**ABOUT THIS TASK:**
Give back every line of the material below that has the string "icon".

**INPUT MATERIAL:**
+-------+
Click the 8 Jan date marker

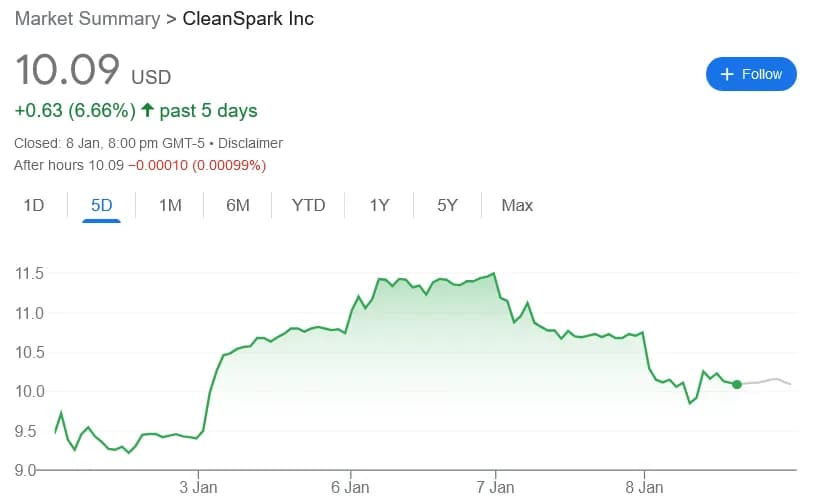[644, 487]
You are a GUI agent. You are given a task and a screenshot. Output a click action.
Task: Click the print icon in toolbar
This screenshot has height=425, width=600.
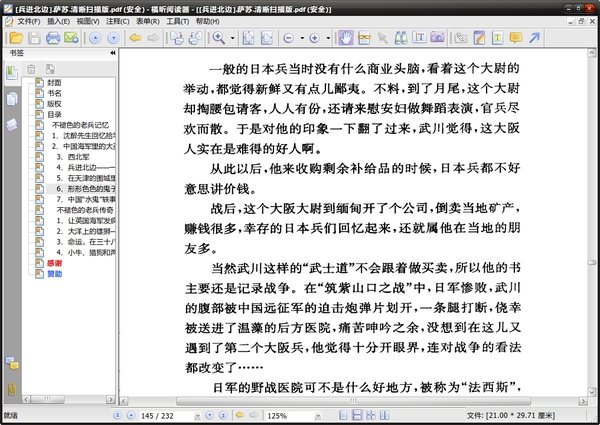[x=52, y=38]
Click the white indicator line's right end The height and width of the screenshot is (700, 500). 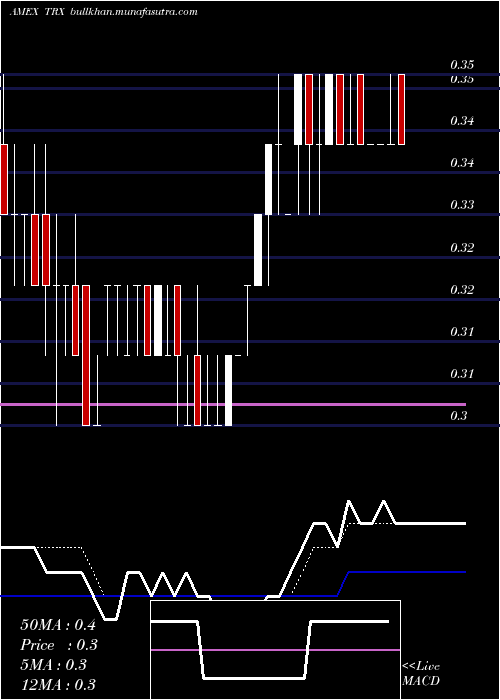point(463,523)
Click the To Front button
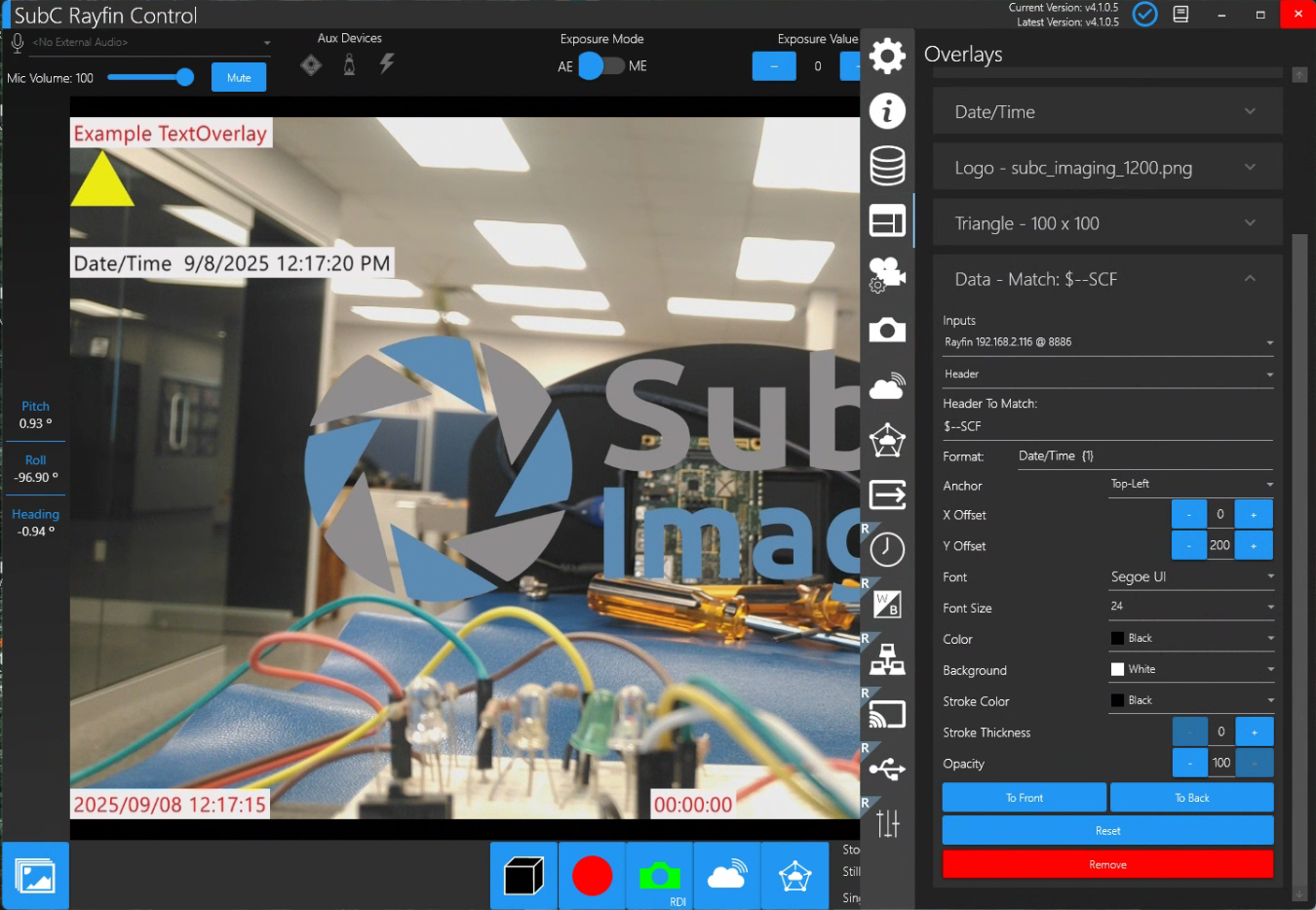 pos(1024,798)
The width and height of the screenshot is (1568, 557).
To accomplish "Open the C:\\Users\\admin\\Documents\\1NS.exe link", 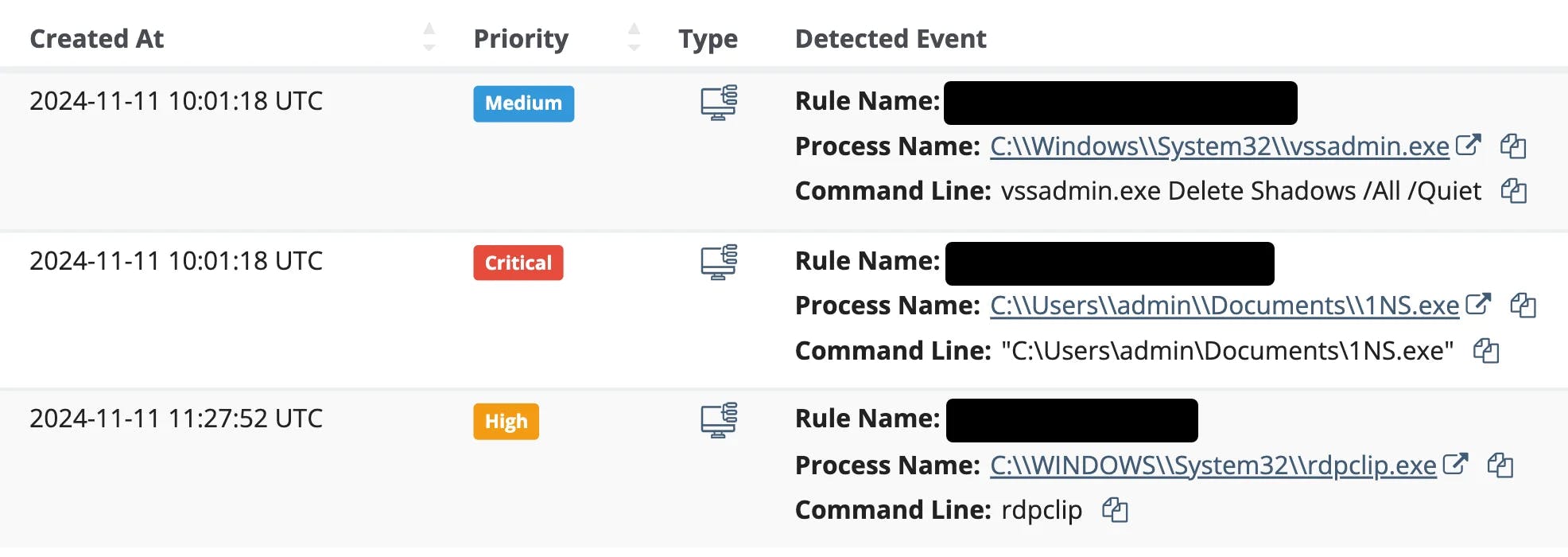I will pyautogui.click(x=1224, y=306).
+-------+
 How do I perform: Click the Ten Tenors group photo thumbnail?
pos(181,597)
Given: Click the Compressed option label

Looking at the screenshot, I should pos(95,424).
+-------+
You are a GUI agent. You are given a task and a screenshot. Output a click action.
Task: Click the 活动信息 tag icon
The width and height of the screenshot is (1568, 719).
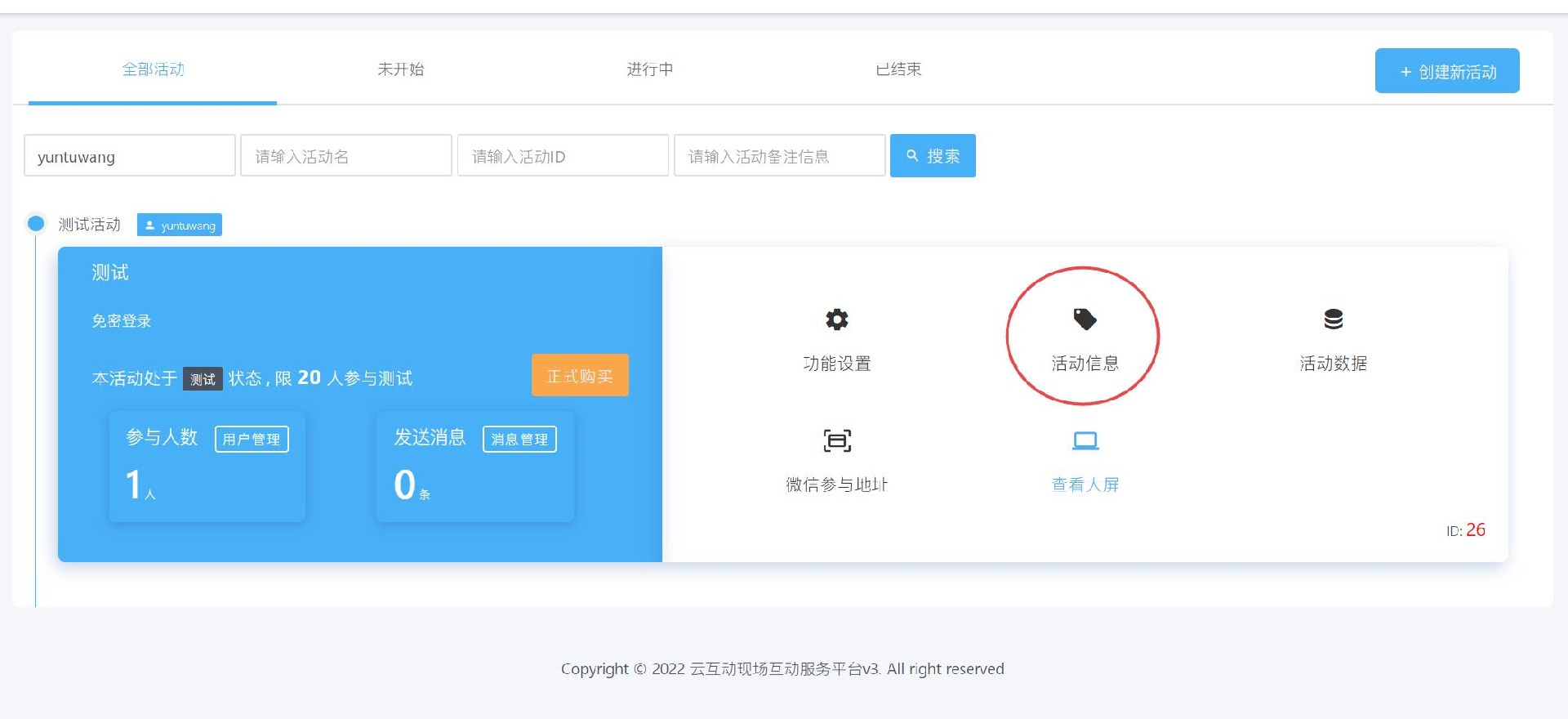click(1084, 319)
+-------+
**REPLY:**
Task: Click the print icon in toolbar
Task: Click the 活动信息 tag icon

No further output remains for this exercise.